Başkan Erdoğan şunları söyledi:
"Her şeyden önce Yargıtay'ın bir yüksek mahkeme olduğunu herhalde kimse inkar edemez. Anayasa Mahkemesi bu noktada maalesef birçok yanlışları da arka arkaya yapar hale geldi. Bu da bizi ciddi manada üzmektedir. Şu an itibarıyla Yargıtay'ın aldığı karar asla bir kenara atılamaz, itilemez. Anayasa Mahkemesinin kararına karşı Yargıtay da şu anda demiştir ki "Sen yüksek mahkemeysen ben de yüksek mahkemeyim ve yüksek mahkeme olarak da şu anda sizinle ilgili bir yaptırımı ben de talep ediyorum." Bu talebinin gereğini bekliyor ve bu talebine karşı bunun gereğini yerine getirecek olan merci neresiyse o merciden bu talebini istiyor. Bu parlamentoysa parlamentodan istiyor.
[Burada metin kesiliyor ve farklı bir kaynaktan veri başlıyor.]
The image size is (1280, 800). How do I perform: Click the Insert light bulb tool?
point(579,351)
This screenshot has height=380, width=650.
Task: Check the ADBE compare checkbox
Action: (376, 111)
Şimdi Can Atalay'ı alın koyun bir kenara. Bundan önce yine benzer şeyler maalesef oldu. Parlamentomuz da bu konularda ağır hareket ediyor. Yani birçok terörist parlamentoda dokunulmazlıkların kaldırılması süreci geciktiği için kaçtılar, yurt dışına çıktılar. Bunların bu kadar ağır ele alınmaması gerekiyor. Çok seri kararla bu işlerin bitirilmesi lazım. Seri olarak bu adımlar atılmayınca ondan sonra bakıyorsunuz birisi Amerika'da, birisi Almanya'da, birisi Fransa'da meydana çıkıyor. Ondan sonra da oralardan Türkiye'yi tehdit ediyorlar. Benim ülkem yurt dışına kaçmış sapıkların tehdidiyle karşı karşıya kalmamalı, kalamaz. Anayasa Mahkemesi de bu konuyla ilgili olarak Yargıtay'ın attığı bu adımı hafife de alamaz, almamalıdır. Eğer partimden bazı arkadaşlar da burada Yargıtay'ı yerip, Anayasa Mahkemesi'ne övgüler düzüyorsa onlar da yanlış yapıyorlar. Bizim birimiz hepimiz, hepimiz birimiz anlayışıyla hareket etmemiz lazım. Buralarda kalkıp da birilerine şirin görünmenin anlamı yok. Son olarak şunu da vurgulamak isterim ki, Anayasa yapma yetkisi Yüce Meclisimizindir ve bu yetkisini devredemez. Kimse de milletin iradesi ile oluşmuş meclisin bu mutlak yetkisine el uzatamaz."